*** Block opens ***
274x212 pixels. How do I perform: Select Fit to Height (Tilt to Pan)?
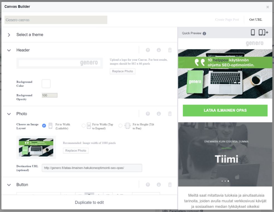coord(120,126)
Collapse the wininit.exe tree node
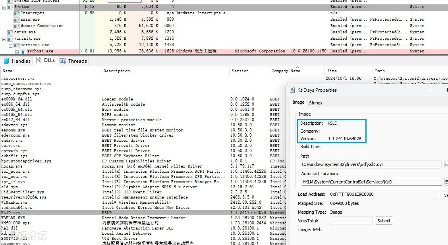Viewport: 448px width, 245px height. [x=4, y=39]
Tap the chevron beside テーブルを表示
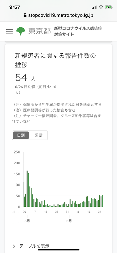This screenshot has height=253, width=117. click(14, 247)
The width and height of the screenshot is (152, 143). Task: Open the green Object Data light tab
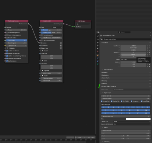coord(98,64)
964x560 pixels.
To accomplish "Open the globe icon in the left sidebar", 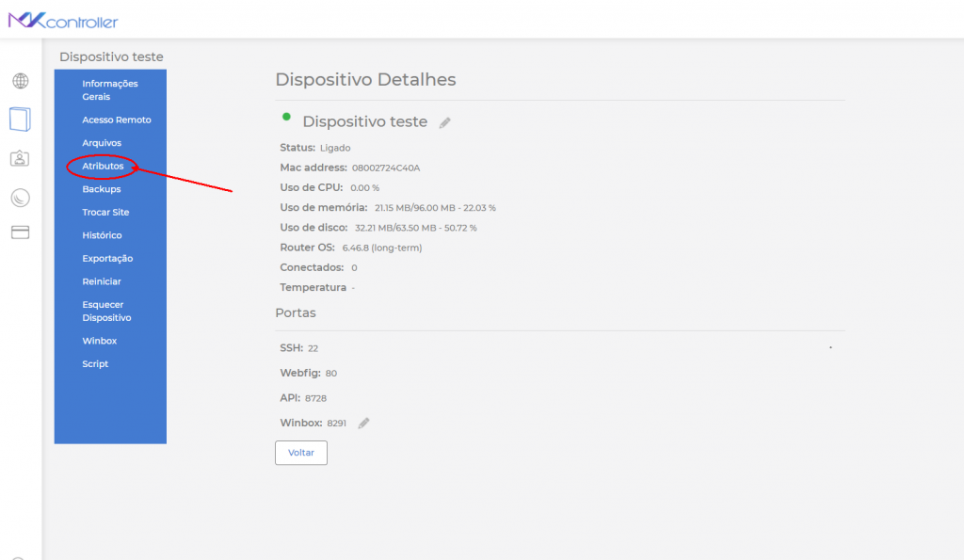I will coord(20,82).
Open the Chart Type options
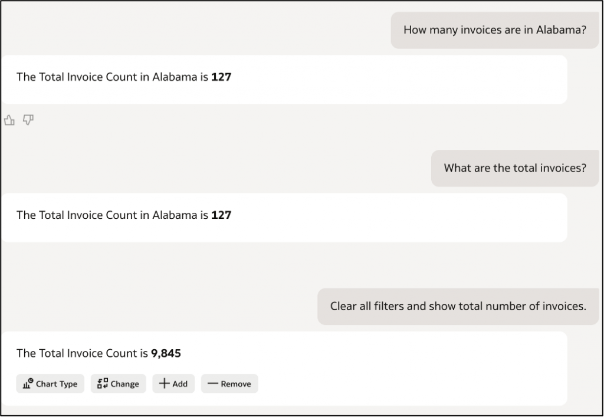Screen dimensions: 604x417 tap(50, 384)
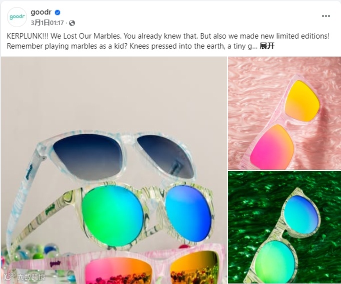Open the goodr profile avatar
The height and width of the screenshot is (284, 341).
pyautogui.click(x=17, y=17)
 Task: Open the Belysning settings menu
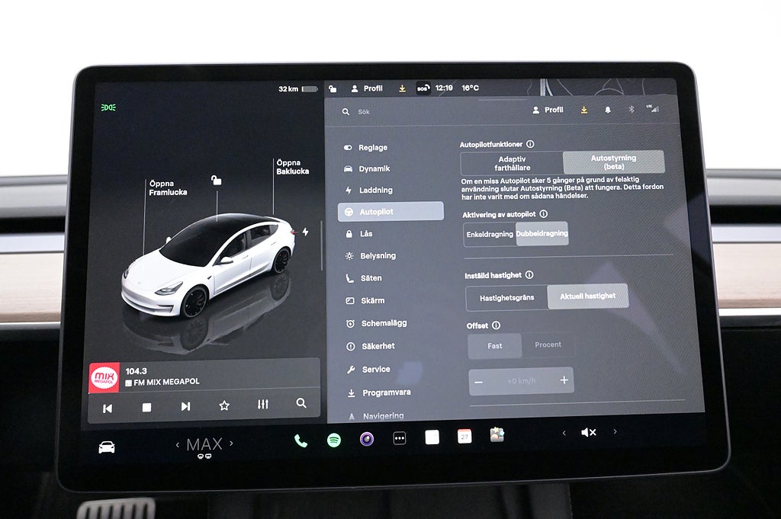[378, 256]
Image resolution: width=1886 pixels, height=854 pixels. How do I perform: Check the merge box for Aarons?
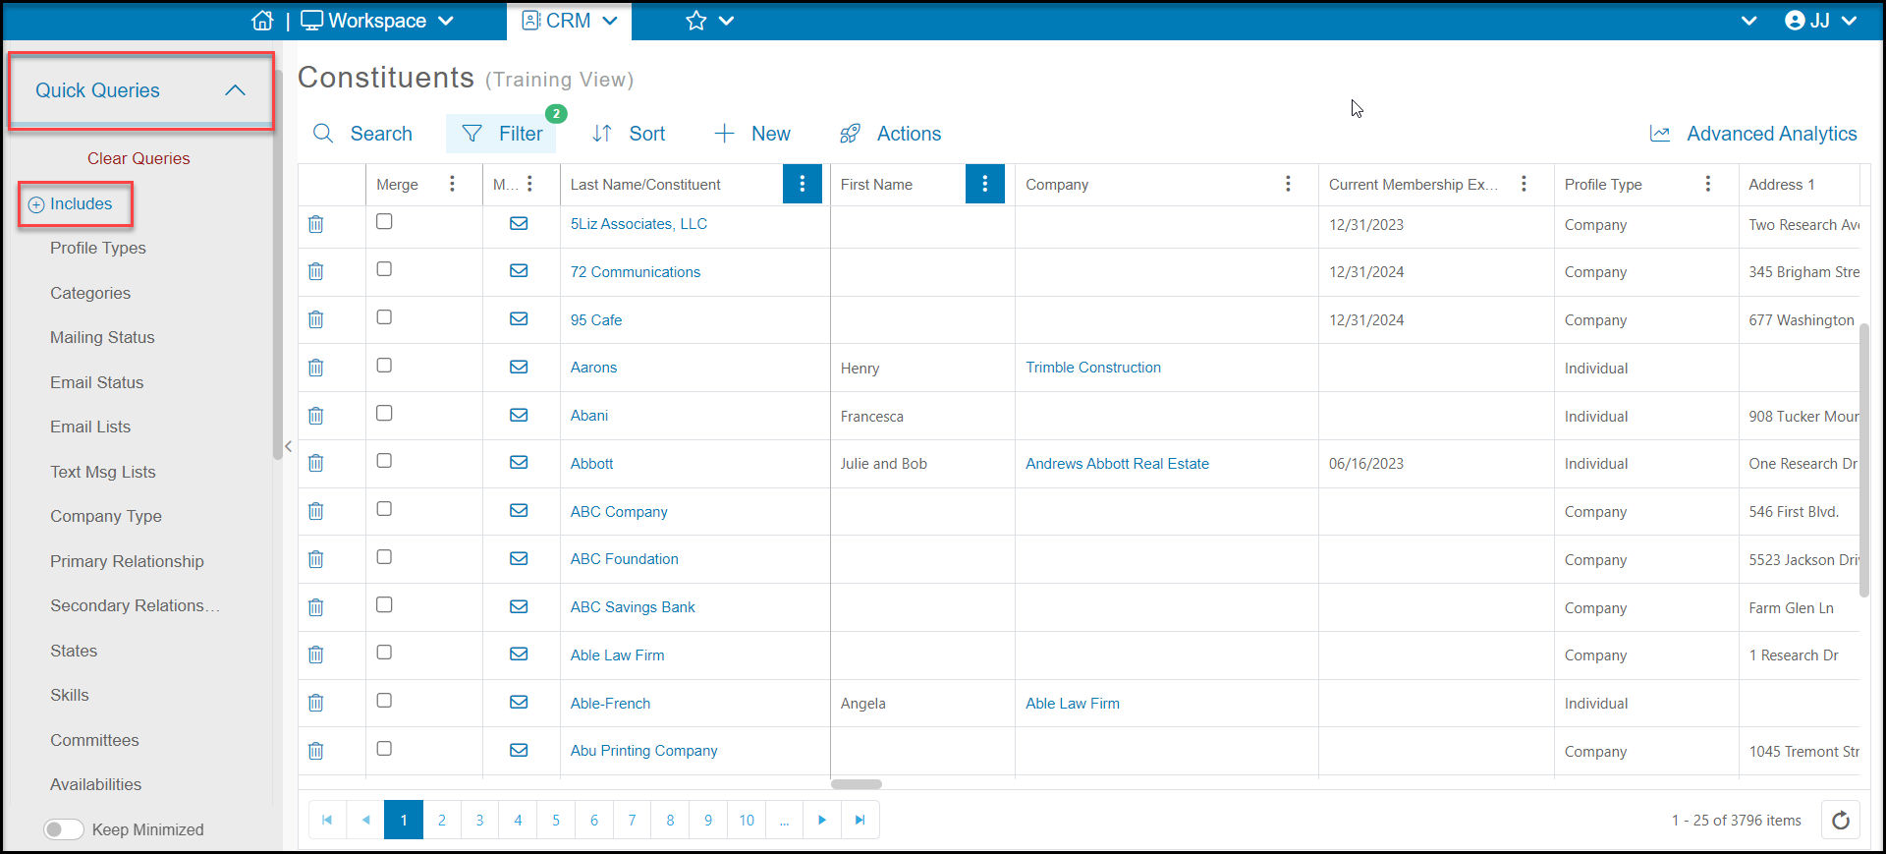384,366
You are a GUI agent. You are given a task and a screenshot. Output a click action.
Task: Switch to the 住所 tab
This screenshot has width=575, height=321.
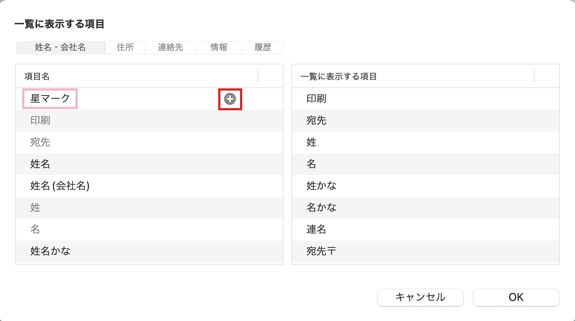point(125,47)
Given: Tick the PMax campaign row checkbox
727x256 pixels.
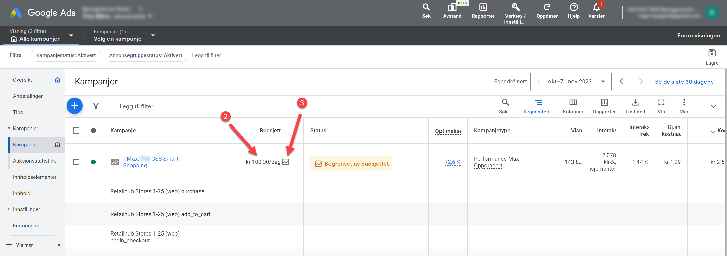Looking at the screenshot, I should tap(76, 162).
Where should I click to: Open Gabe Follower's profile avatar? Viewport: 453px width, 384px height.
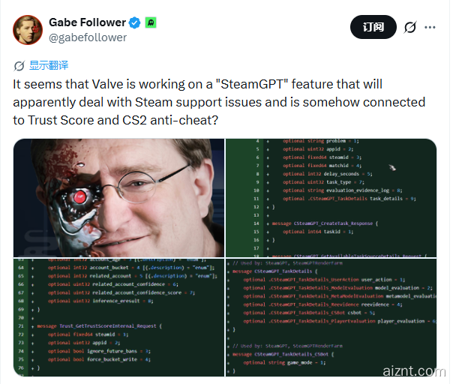pyautogui.click(x=28, y=30)
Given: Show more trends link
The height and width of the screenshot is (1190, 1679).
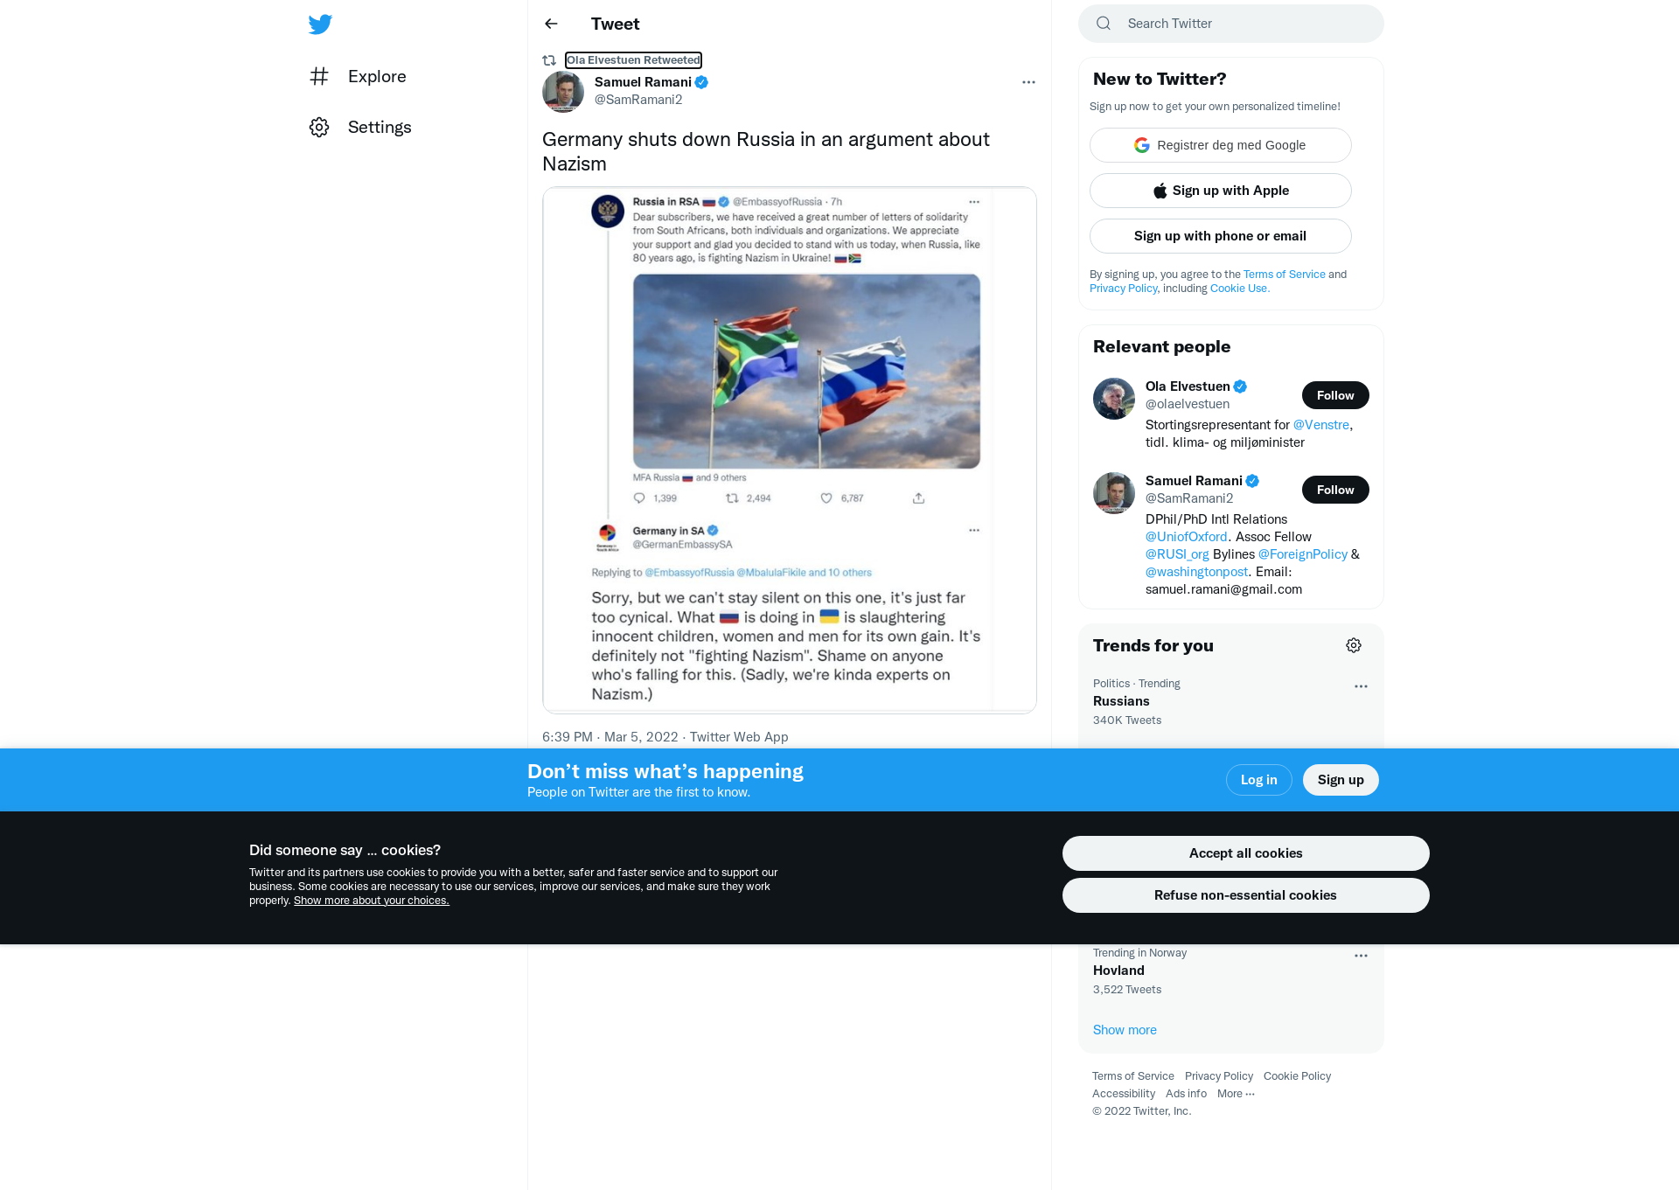Looking at the screenshot, I should click(1125, 1030).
*** Block closes ***
> [About this exercise] Starting at the line that contains "727x256 pixels.", write out every line through the end of the entries, both ends included, without any pictures.

> [Solved exercise]
727x256 pixels.
Looking at the screenshot, I should tap(76, 162).
Where should I click to: Open Gabe Follower's profile avatar? Viewport: 453px width, 384px height.
pyautogui.click(x=28, y=30)
Given: Show more trends link
The height and width of the screenshot is (1190, 1679).
Looking at the screenshot, I should click(1125, 1030).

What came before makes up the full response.